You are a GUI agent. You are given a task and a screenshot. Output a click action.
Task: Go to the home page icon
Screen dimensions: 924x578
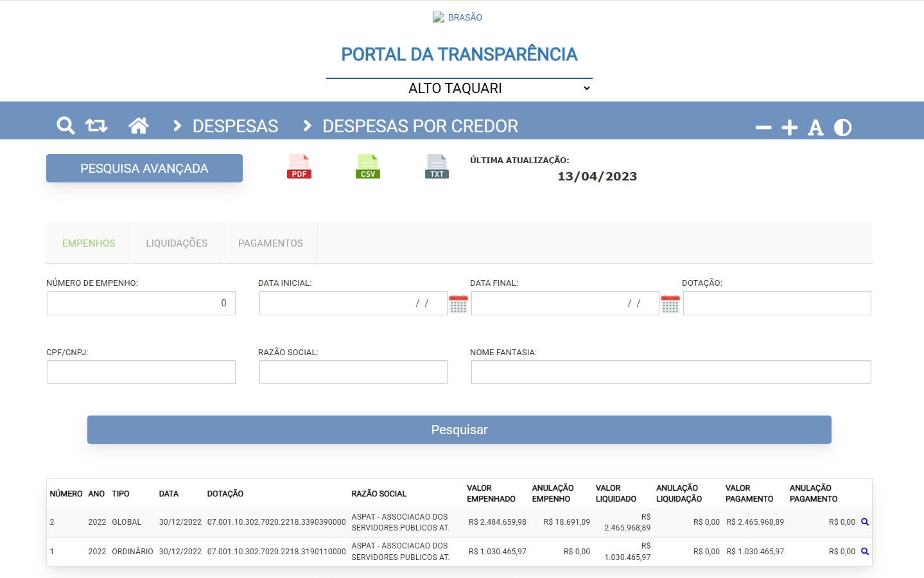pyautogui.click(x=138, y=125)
...
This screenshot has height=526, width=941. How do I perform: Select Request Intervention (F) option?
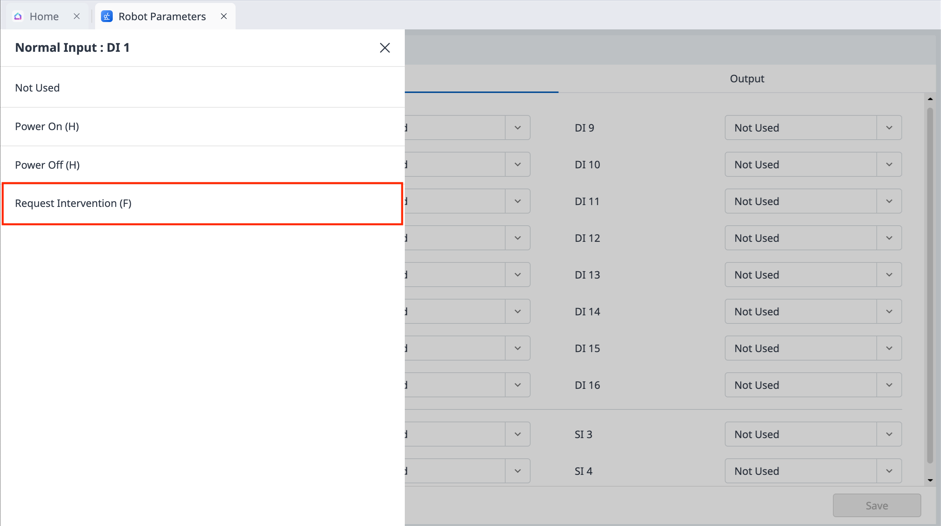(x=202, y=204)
---
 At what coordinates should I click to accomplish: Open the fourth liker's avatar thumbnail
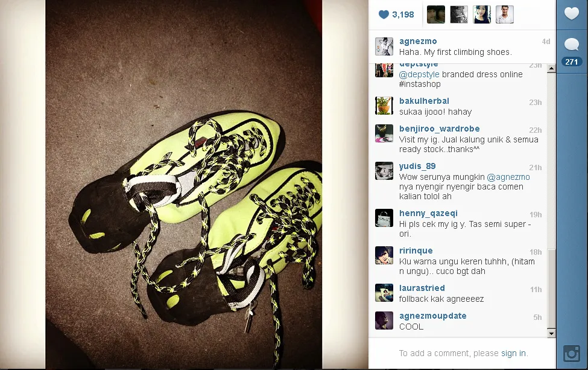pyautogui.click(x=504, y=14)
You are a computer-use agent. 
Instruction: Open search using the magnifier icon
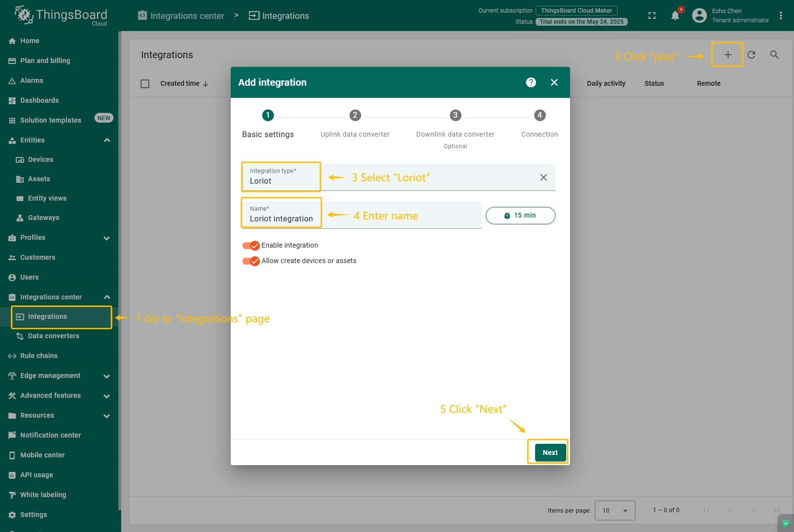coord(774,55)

Assignment:
Search the listing above for the string "agent" and return each line it appears on.

Solution for this exercise:
You are a GUI agent. You are given a task and a screenshot. Output a click action.
You are a computer-use agent. 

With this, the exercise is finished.